We first encounter Nadia strapped to a suicide vest on a train and feel sorry for her as the unwilling participant in her husband’s terror plot. Our hero David Budd manages to talk her out of it and assure her that she need never see her husband again (thank you white male saviour). The plot then twists in the series finale and Nadia morphs into the unoriginal second trope of willing terrorist. How underwhelming. As Love in a Headscarf author Shelina Janmohamed commented on Twitter: ’the worst part is I bet those minds involved in this “surprising” finale thought they were being really smart by “challenging” the stereotype of oppressed Muslim woman by instead depicting her with er… another stereotype of being a terrorist.’

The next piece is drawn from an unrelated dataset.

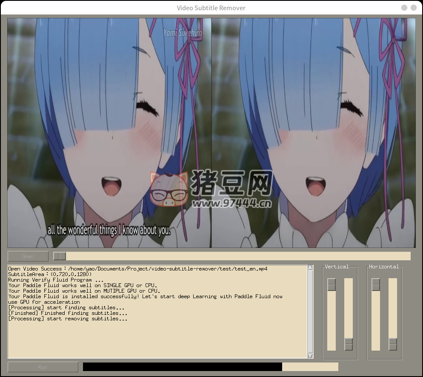Select the left slider handle in Vertical group
423x377 pixels.
[x=332, y=285]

I also had the impression that the writers thought they had turned the trope on its head when Nadia said, ‘You all saw me as a poor oppressed Muslim woman. I am an engineer. I am a jihadi’. Firstly, the term jihadi is a Western neologism that is inauthentic for Nadia to use and indicates that her character has been shaped by a Western perspective. If she were researched better, she would have used the Arabic term mujahida. Secondly, and more importantly, this sort of lazy scriptwriting contributes to a stifling environment for British Muslim women. In a time of rising Islamophobia we are cornered in by tired stereotypes and used by the likes of Boris Johnson as political footballs for personal ambitions.
When will TV execs learn to portray Muslim women as multi-layered individuals who might actually be a decent police officer, annoying government official or even bored receptionist? When actor Riz Ahmed spoke to the House of Commons last year about diversity on screen he implored producers to answer a few questions, now dubbed the Riz Test. Is the Muslim character either linked to Islamist terrorism, presented as irrationally angry, culturally backwards or a threat to a Western way of life? If male, is he misogynistic, or if female, is she oppressed by her male counterparts? Bodyguard fails the test on multiple levels.
The creative industries are crucial to how society views, portrays and understands itself. The reason the Riz Test is so important, now more than ever, is that if we fail to portray diverse and multi-layered Muslims on screen, we risk alienating a whole community. What if all the Muslim women you know in real life are doctors, teachers, mothers and students but when you turn on the TV you’re told their roles are limited to being oppressed or terrorists? If you are constantly told you are ‘the other’ how would you feel?
Bodyguard is a drama at the end of the day – it doesn’t profess to be a social commentary. But wouldn’t it be great if we could both have excellent drama and be creative enough to stay away from tired character tropes? We might just humanise Muslims along the way.